Por vezes, seja por hubris, seja por burrice mesmo, os infratores criam situações que, se examinadas com a requerida prudência, jamais seriam montadas. Por quê? Pela simples circunstância de que proporcionam o cenário ideal para explicitar a real natureza da respectiva atividade. Em outras palavras: ao invés de incriminar o suposto infrator, desvendam a encenação e apontam os verdadeiros responsáveis.
Tenha-se presente de início que a pesca da baleia se acha formalmente proibida por determinação do órgão internacional encarregado desses mamíferos marinhos, antes dizimados pelos baleeiros noruegueses, islandeses e japoneses. É a chamada Moratória da Pesca da Baleia, imposta pela International Whaling Commission (IWC)[1], para evitar que este animal marinho, já ameaçado de extinção, desapareça dos mares.
O Japão – que atribui por causa do singular paladar de seus patrícios alta prioridade ao trato desse assunto – logrou junto a IWC que se instituísse uma exceção (loophole) à regra internacional. Por essa disposição hipócrita, os pesqueiros japoneses podem matar trezentas baleias por ano, para fins de pesquisa científica.

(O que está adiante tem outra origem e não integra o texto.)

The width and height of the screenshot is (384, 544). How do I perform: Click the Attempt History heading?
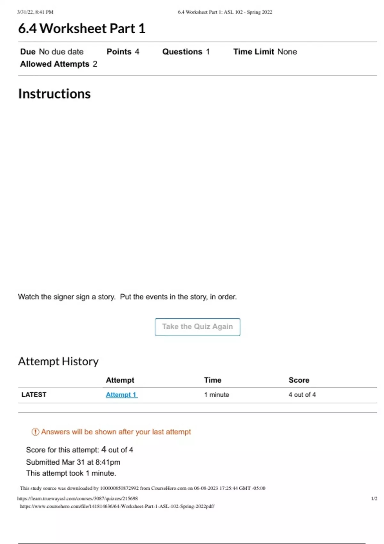tap(58, 361)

Como é um segredo de Polichinelo, a tal pesquisa científica não passa de uma fraude consentida à proibição internacional. Como assinala a organização Sea Shepherd, uma vez cumprida a formalidade da dita pesquisa, a carne dessas baleias é vendida no mercado nipônico, para ser incontinênti servida aos ávidos fregueses nos restaurantes. Se houvesse dúvida sobre os reais motivos da pesquisa, a sua colocação nas mesas dos restaurantes constitui o carimbo inequívoco da desavergonhada burla.
O incrível julgamento de Peter Bethune.
A japonesa Fisheries Agency[2] julgou oportuno colocar em juízo penal um ativista neo-zelandês, Peter Bethune, de 44 anos. É por primeira vez que tal ocorre, não obstante o longo enfrentamento dos ativistas ambientalistas contra os navios baleeiros do Japão nas águas geladas do Antártico.
Cercado por guardas uniformizados, Bethune compareceu nesta quinta-feira perante um magistrado penal japonês para responder às acusações formais – reputadas graves pelo juiz : de (a) invasão de propriedade; (b) dano à propriedade; (c) ataque violento (assault); (d) obstrução coatora de negócios legais; (e) posse ilegal de uma faca.
O advogado da Sea Shephard, Dan Harris, que está em Tóquio para acompanhar o juízo, embora não seja o advogado japonês oficialmente encarregado, declarou a propósito:
“Todo esse julgamento surgiu por motivos políticos, mais do que criminais. Na verdade, Pete Bethune nada fez. Subiu em um navio japonês. Ninguém correu perigo algum. Ninguém ficou com medo. Para o Japão agir como se estivesse aplicando uma lei criminal é um pouco farisaico (disingenuous), se atentarmos para o que Pete Bethune fez.”
Joji Morishita, o porta-voz da Fisheries Agency, a autora da ação, responde: ‘As leis devem ser aplicadas, e por isso submeter os responsáveis a juízo’. E acrescenta: ‘Reconhecemos o direito de protesto, o direito de manifestar-se, o direito de expressão as próprias opiniões. Isto não significa que se possa atacar pessoas mediante força física (sic), atacar os nossos navios e as tripulações nos próprios barcos’.
O acusado, Peter Bethune, deverá testemunhar na segunda-feira, 31 de maio. O veredito é esperado para a quinta-feira, dez de junho.
Espera-se que essa pantomima legal termine com a absolvição do ativista. Assinale-se, por oportuno, que se o absurdo for levado a seus extremos, Peter Bethune ficaria quinze anos atrás da grades.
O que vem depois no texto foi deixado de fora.